Oyuncak Müzesi mi? Bence "derin insanlık" müzesi

Tanımadan önce bilmezdim, birlikte program yapmaya başladıktan sonra anladım ki, alem adam bizim Sunay!

Haberin Devamı

Tanımadan önce bilmezdim, birlikte program yapmaya başladıktan sonra anladım ki, alem adam bizim Sunay!

Bir açıdan baktığınızda sevimli bir koca bebek!

Bir başka açıdan bakarsanız, dur durak dinlemeden hayallerinin dikine gitmeyi seven bir çılgın.

Sunay'ın (Akın) uzun zamandır aklı fikri oyuncak müzesindeydi.

Aylardır öylesine bir heyecan, bir telaştı ki; öylesine harıl harıl çalışmaydı ki, görülecek şeydi!

Kazandıklarını müze için harcıyor, gittiği bütün yolculuklardan müzeyle ilgili nesneler topluyordu.

Ve nihayet geçen cumartesi, yani 23 Nisan günü muradına erdi.

Ben de oradaydım, Göztepe'de Dr. Zeki Eren Sokak'ta, o harika müzenin açılışındaydım.

Hani "çılgın" diyorum da, kaç kişi ailesinden kalma dünyalar güzeli bir köşkü müteahhide vermez veya kendi oturup tadını çıkarmaz da kalkar oyuncak müzesi yapar?

Bir de bütün bu çalışmalar boyunca Sunay'ın ailesi içindeki halini düşünün!

Kızı Ilgın "babam bana değil kendine oyuncak alıyor" diye sızlanırken, baba Akın da koskoca oğlunun oyuncaklarla haşır neşir haline bakmış bakmış, sonra "eyvah" demiş; "yine döndük başa!"

Ama müze çıkışında içimde çocukluğun yitik ülkesini hatırlamanın verdiği burukluğa rağmen coşkuyla bağırmak istedim: "Sen çok yaşa e mi Sunay Akın!"

***

Sakın oyuncak müzesi işte, ne olacak ki deyip geçmeyin!

Ne oyuncak denen şey öyle basit ve "çocukça" bulunup geçilecek bir şey, ne de Sunay'ın müzesi öyle hafife alınacak türden bir yapı!
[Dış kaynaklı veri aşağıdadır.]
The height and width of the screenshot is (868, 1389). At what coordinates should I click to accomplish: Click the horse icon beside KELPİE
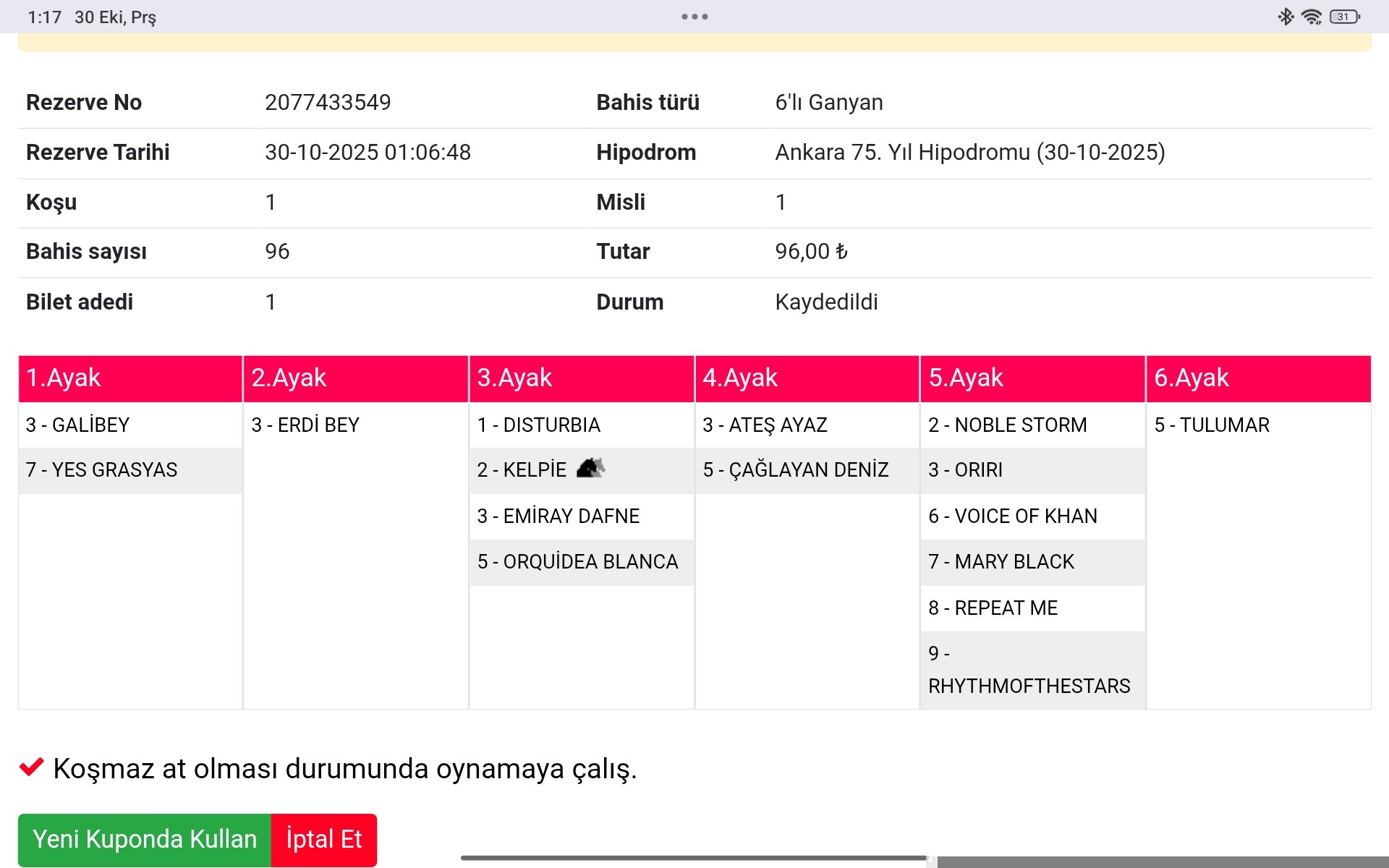click(x=590, y=469)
Ayhan Doğan müthiş zekice ve incelikli bir müze tasarlamış ki, bir büyük alkış da ona...

Sadece vitrinlere bakıp oyuncak tarihini görmekle kalmıyorsunuz.

Mesela bir odaya giriyorsunuz, o da ne! Bir tren kompartmanındasınız! (Ben, Ayşe, Fatih Edipoğlu ve Nebil bir ara o kompartmanda oturup uzun bir hayat treninin yolcularıymışız gibi dönüp birbirimize baktık!)

Mesela çocuklar müzeyi gezerken sıkıştılar mı? Haydi tuvalete!

Ama tuvalete giden yol başlı başına bir sürpriz! Çünkü basbayağı bir denizaltının içinden geçerek gidiyorsunuz tuvalete...

Yakında bürokratik engeller aşılıp gerçek periskop da geldi mi, denizaltının her şeyi tamam olacakmış.

Bunun gibi daha neler neler var!

Hele "uzay odası"nda gördüklerim...

Batılılar ve özellikle Amerikalılar hep roketler, Ay modülü tipinde oyuncaklar yapmıştı.

Oysa Japonya'dan gelen 60-70'lere ait uçan daireler çok şaşırtıcıydı!

Yaşamdan Dakikalar'in (bu gece, TV8) çekimi sırasında Hıncal Ağabey bunu ilginç biçimde yorumladı: "Amerikalıların o dönemki oyuncaklarında uzaya gidenler, yani insan ön planda. Japonlar ise uzaydan gelenleri önemseyip oyuncak yapmışlar."

Sonra her şey değişti elbette! Hollywood marifetiyle E.T kültürü öyle bir yaygınlaştı ki şimdi her çocuk bırakın uzaylı oyuncaklara sahip olmayı, kendini "uzaylı" sanıyor.

***

Aslında oyuncaklarla ilişkimiz çok ama çok derindir.

Oyuncağa "çocukça" diyerek gülüp geçen yetişkinlere siz de gülün!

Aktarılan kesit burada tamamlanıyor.